A review of this week’s Brooklyn Nine-Nine, “The Takeback,” coming up just as soon as I’m the hottest ASMR performer on Twitch…
All three stories in “The Takeback” sound extremely promising on paper. In the main plot, the Pontiac Bandit returns, and Doug and Trudy Judy have to help Jake pull off a reverse heist on Doug’s bachelor party weekend. Captain Holt makes an early return to command of the Nine-Nine, and is displeased with how Terry handled something in his absence. And Boyle competes with Scully and Hitchcock to help Amy select the precinct’s new vending machine.
Andy Samberg and Craig Robinson are always fun together, and as Trudy, Nicole Byer was a great addition to the annual tradition in last season’s “A Tale of Two Bandits.” Holt regaining his proper rank at this stage feels about right, and the show has mined interesting tension in the past from his and Terry’s different leadership styles. And contrasting Boyle’s food obsessions with those of the squad’s resident dum-dums feels like a pretty fresh note.
In execution, though, none of the three lives up to its potential. Like a lot of the series’ episodes with three separate plots, none have enough running time to get up to full speed, which results in fairly superficial takes on each idea.
The concept of Jake being involved in a reverse heist, for instance, is so on-brand for both him and the show that it arguably could have filled up an entire episode, perhaps as this year’s twist on the Halloween Heist. Here, though, it had to be squeezed into a few minutes, in between Jake/Doug musical duets (which, admittedly, are always the highlights of these episodes), a largely unnecessary Mark Cuban cameo, skepticism of Jake from Doug’s criminal bachelor party buddies, and the return of Trudy. “A Tale of Two Bandits” generated humor by juxtaposing Trudy’s seeming naive sweetness with her true nature as a stone-cold criminal. With that side of her already revealed, it felt like no one knew what to do with Trudy other than to bring her back, and she wound up adding to the episode’s overcrowding.
Holt’s return was already foreshadowed after Wuntch’s death last week, and it felt good to have him back behind that desk. But the subplot here, with Terry throwing away Holt’s prized business card from Zeff Wilcox, was a missed opportunity to explore the transfer of power from the other side(*). We know how the demotion weighed on Holt, but Terry’s temporary status as commander of the whole precinct was largely ignored; he was just the guy at the desk after Captain Kim left. While Terry wouldn’t want to get a permanent command in this manner, the show could have addressed his feelings about the interim job, and that power/responsibility going away. Instead, we got this silliness about the business card he threw away. And somehow, the character best showcased in the conflict was Rosa, whose lack of belief in the idea of normal names, and obsessive attention to the color of the fake chewing gum samples, got the biggest laughs in the episode that weren’t related to Jake whispering as part of the reverse heist.

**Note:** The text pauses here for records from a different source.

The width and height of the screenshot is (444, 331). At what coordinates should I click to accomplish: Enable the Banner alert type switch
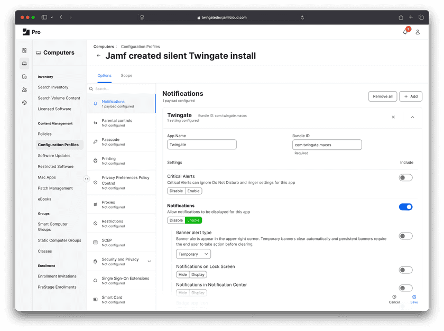tap(405, 236)
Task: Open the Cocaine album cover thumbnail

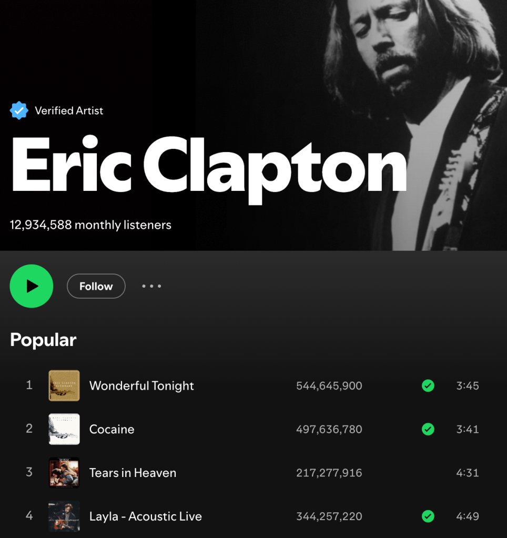Action: 64,429
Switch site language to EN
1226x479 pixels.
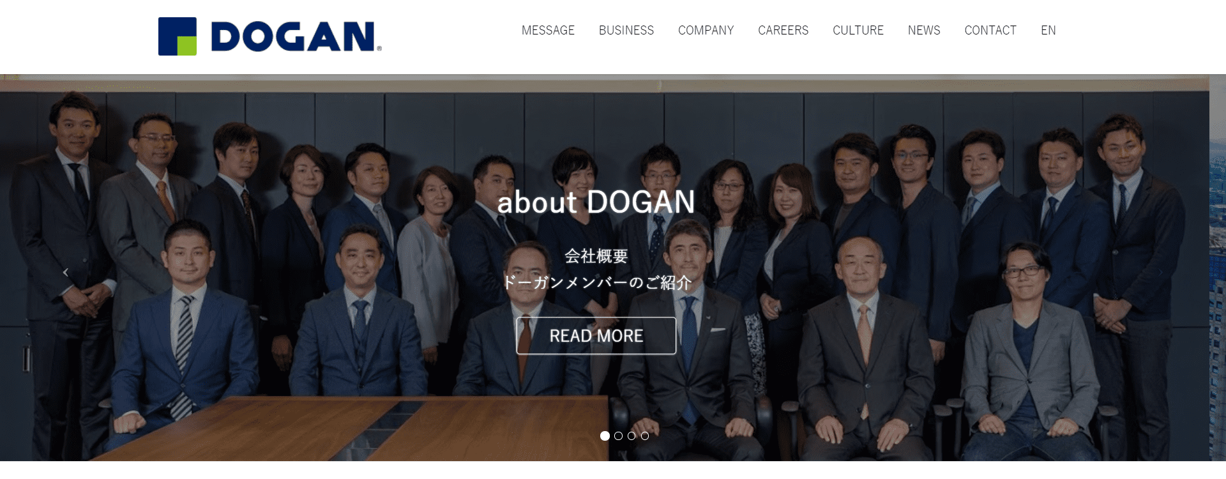point(1048,30)
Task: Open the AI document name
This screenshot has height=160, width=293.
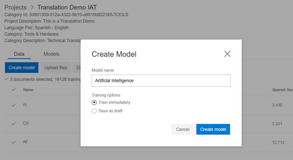Action: click(25, 105)
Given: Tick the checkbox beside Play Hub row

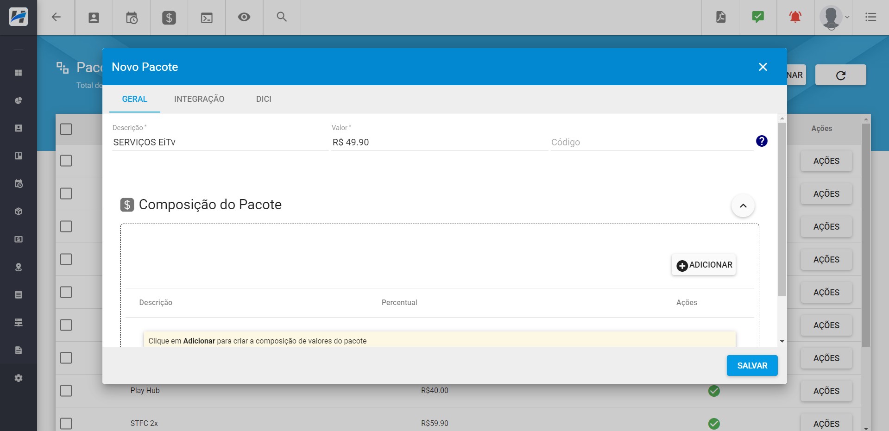Looking at the screenshot, I should [x=66, y=391].
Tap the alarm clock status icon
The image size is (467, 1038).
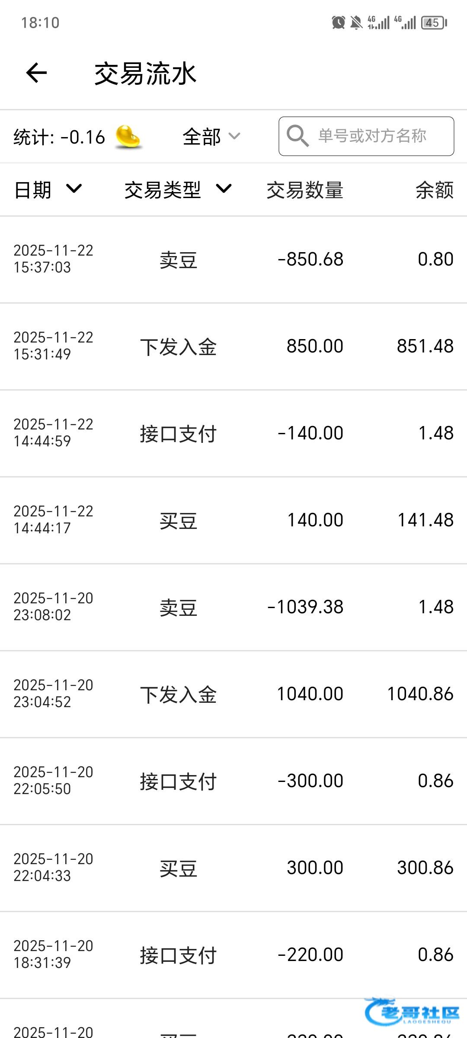pos(338,22)
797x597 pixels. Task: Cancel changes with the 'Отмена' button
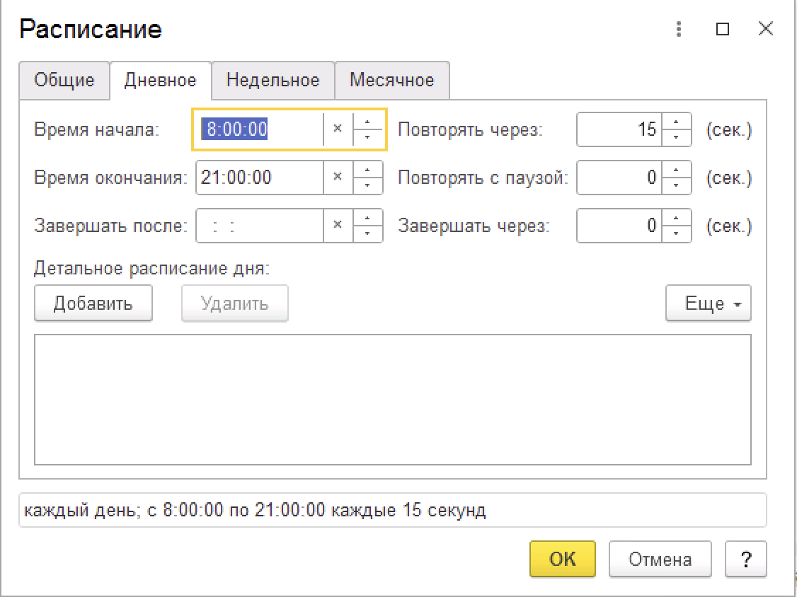point(660,560)
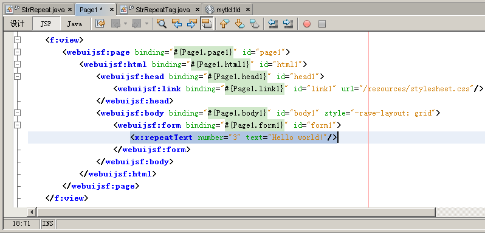The width and height of the screenshot is (485, 233).
Task: Click the Next Bookmark icon
Action: 239,24
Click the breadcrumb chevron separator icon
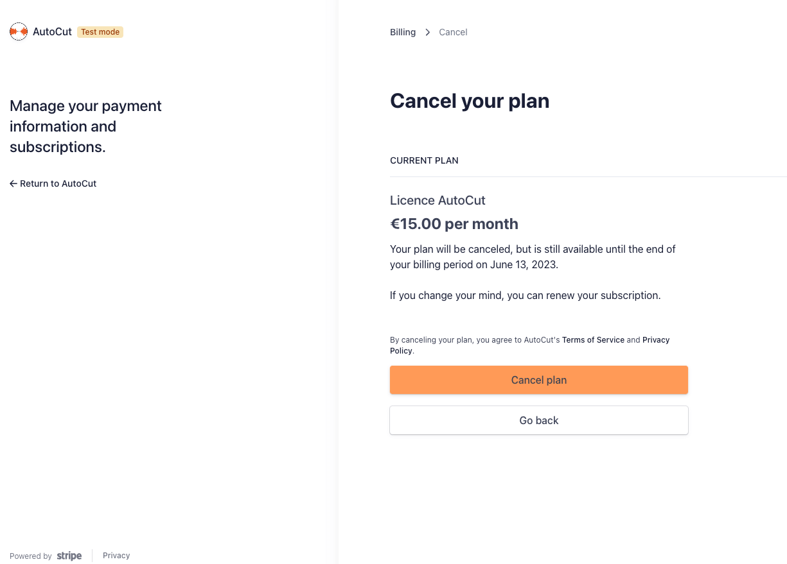The image size is (787, 564). point(427,32)
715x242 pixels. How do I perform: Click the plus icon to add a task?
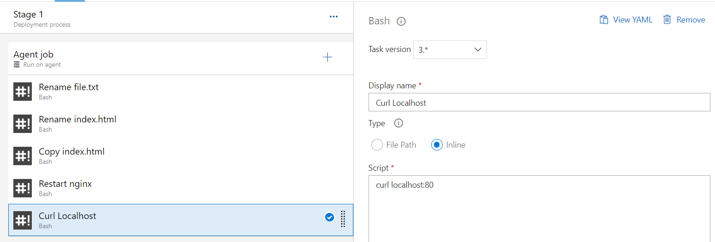328,57
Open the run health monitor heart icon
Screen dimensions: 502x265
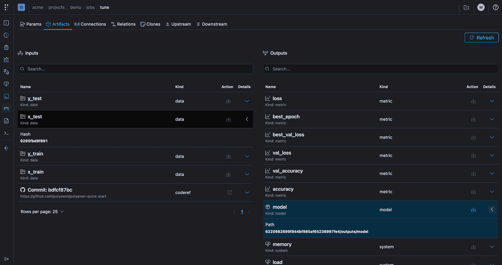tap(6, 84)
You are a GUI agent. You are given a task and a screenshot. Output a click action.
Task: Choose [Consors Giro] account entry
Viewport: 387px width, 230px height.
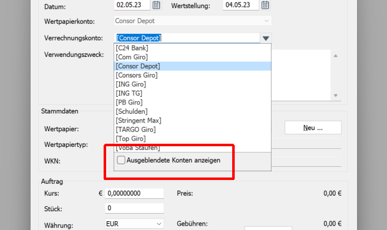tap(192, 75)
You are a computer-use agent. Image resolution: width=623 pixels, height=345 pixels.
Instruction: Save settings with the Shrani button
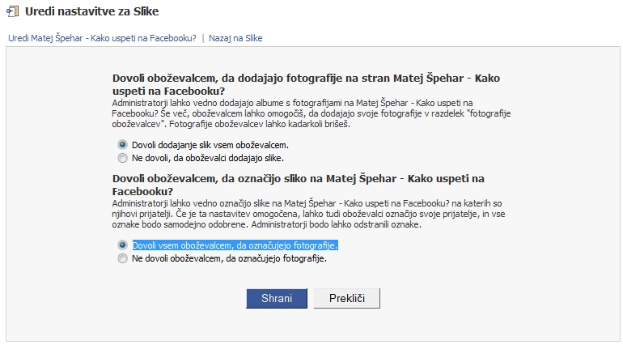[x=277, y=299]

(*) For that matter, it occurs to me that we never got an episode exploring the idea of Amy outranking her mentor and idol in Holt. That’s a layup that the show never even bothered to attempt. Strange.
Finally, the vending machine C-story was the thinnest of the three, though I’d argue the episode would have been better off saving Holt’s return for another week and beefing up this and the bachelor party stories instead. That’s because the premise of this was sound — and, again, a natural tension between long-running characters that the show hasn’t explored all that much — and could have still been fairly compact even as more time was given to Jake and Doug’s Miami misadventure. Here, though, we basically got the idea itself and not much else. Like the rest of “The Takeback,” it works better in theory than reality.